制服を着ているが、セイヤーズにアドバイスされたのか、上着は脱いで、少しラフにシャツも崩した形で着ていた。なかなか良い男っぷりなので、早くも女性の中の何人かは彼に話しかけている。

「ピーターはドキドキしているでしょうな。」

 上司のロアルド・ゴメス少佐がケンウッドの隣のテーブルに座って、苦笑した。初な我が子を見守っている気分なのは、彼も同じだろう。ケンウッドも思わず微笑んでいた。

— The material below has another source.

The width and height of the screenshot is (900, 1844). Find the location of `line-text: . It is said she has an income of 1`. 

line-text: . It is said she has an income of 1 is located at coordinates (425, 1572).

「あの子は自分がいかに女性に好まれる容姿をしているか、わかっていないだろうからね。女性達の注目が全部レインに向かっていると思い込んでいる。だから、女性に声をかけられてドギマギしているのだよ。」
「コロニーでも男子校の生徒はあんな風ですよ。女子校の生徒は結構大胆ですが、男子はいけませんな。共学校の生徒の度胸の半分もない。」

 ケンウッドはゴメス少佐を見た。

「少佐は男子校出身でしたか?」
「お恥ずかしいことに、その通りです。親の方針で幼稚園の時から男子校で育ちました。軍隊に入ったら、上官が女性ばかりで恐怖でしたよ。」

 ゴメスが豪快に笑ったので、周囲が振り返った。ケンウッドも笑顔で彼等に頷いて見せた。楽しい話題をしているのだから、邪魔しないでくれよ、と。
 レインもセイヤーズも世間慣れしているので、上手に会話をコントロールした。女性のリーダー格のアメリア・ドッティが、もう1人の恩人であるアフリカ系の女性を立てて話をしているのを、フォローしていた。会話の内容はガラス壁のこちらには聞こえないが、ケンウッドにはそう見えた。ただ、アフリカ系の女性の表情があまり明るくないことが気になった。
 そっと検索すると、ポーレット・ゴダートと言う名前で、無事に男子を出産している。ところが出産管理区から彼女に子供を養子に出す勧告が出ているのだ。

 どう言う理由だ?

 ケンウッドはもう一度その女性を見た。美しい黒い肌のほっそりとした女性だ。取り替え子ではなく、養子勧告とは? 彼女の身に何があったのだろう?